PUBLISHED AND FORTHCOMING
Continuity, History, and Identity: Why Bongbong Marcos Won the 2022 Philippine Presidential Elections (with Allen Hicken, Anil Menon and Ronald Holmes)Forthcoming, Pacific Affairs
ABSTRACT: In May of 2022, Bongbong Marcos won a commanding 59% of the vote to become the President of the Philippines. His victory was, on some level, shocking to scholars and analysts of Philippine politics. As a result, a plethora of different theories have been proposed attempting to explain why Marcos won. In this paper, we use nationally representative survey data to explore which factors predict (and do not predict) voting intention for Marcos.
How do Filipinos Remember Their History? A Descriptive Account of Filipino Historical Memory (with Allen Hicken, Anil Menon and Ronald Holmes).

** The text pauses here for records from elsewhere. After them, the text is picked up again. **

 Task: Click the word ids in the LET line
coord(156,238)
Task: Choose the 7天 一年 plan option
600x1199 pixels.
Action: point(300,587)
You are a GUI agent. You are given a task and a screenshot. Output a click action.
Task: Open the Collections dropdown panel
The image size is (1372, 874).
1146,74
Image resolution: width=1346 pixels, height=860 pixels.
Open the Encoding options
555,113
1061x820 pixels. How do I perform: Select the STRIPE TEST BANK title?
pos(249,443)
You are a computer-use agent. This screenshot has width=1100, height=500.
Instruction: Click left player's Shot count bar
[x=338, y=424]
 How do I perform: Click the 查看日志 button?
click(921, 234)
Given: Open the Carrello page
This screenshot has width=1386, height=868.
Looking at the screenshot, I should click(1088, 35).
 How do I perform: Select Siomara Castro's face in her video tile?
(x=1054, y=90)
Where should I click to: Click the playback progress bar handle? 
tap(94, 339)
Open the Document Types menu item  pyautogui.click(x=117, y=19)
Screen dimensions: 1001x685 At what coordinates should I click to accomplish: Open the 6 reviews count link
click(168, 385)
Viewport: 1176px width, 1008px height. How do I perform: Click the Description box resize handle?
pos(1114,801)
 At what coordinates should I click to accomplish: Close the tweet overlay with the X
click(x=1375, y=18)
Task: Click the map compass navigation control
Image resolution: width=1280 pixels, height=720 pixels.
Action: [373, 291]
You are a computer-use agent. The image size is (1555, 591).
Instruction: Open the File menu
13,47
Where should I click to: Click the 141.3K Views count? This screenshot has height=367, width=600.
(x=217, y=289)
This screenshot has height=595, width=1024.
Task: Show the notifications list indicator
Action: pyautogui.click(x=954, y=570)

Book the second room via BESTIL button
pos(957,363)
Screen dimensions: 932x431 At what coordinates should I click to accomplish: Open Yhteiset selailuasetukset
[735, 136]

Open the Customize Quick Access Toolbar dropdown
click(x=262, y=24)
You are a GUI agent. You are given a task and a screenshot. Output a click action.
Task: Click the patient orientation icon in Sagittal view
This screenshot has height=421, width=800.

Forthcoming, Contemporary Southeast Asia
ABSTRACT: How do Filipinos remember their history? To date this question still has no systematic answer. This article provides quantitative, descriptive results from two nationally representative probability samples that show how Filipinos view three of the country’s major historical events: the Spanish colonization of the Philippines; martial law under President Ferdinand Marcos; and the 1986 People Power Revolution.
The Persistence of Ethnopopulist Support: The Case of Rodrigo Duterte’s Philippines (with Allen Hicken and Ronald Holmes). Forthcoming, Journal of East Asian Studies
ABSTRACT: The past few years have seen an emergence of populist leaders around the world, who have not only accrued support but have also maintained it despite rampant criticism, governance failures, and the ongoing COVID pandemic. The Philippines’ Rodrigo Duterte is the best illustration of this trend, with approval ratings rarely dipping below 80%. What explains his high levels of robust public support?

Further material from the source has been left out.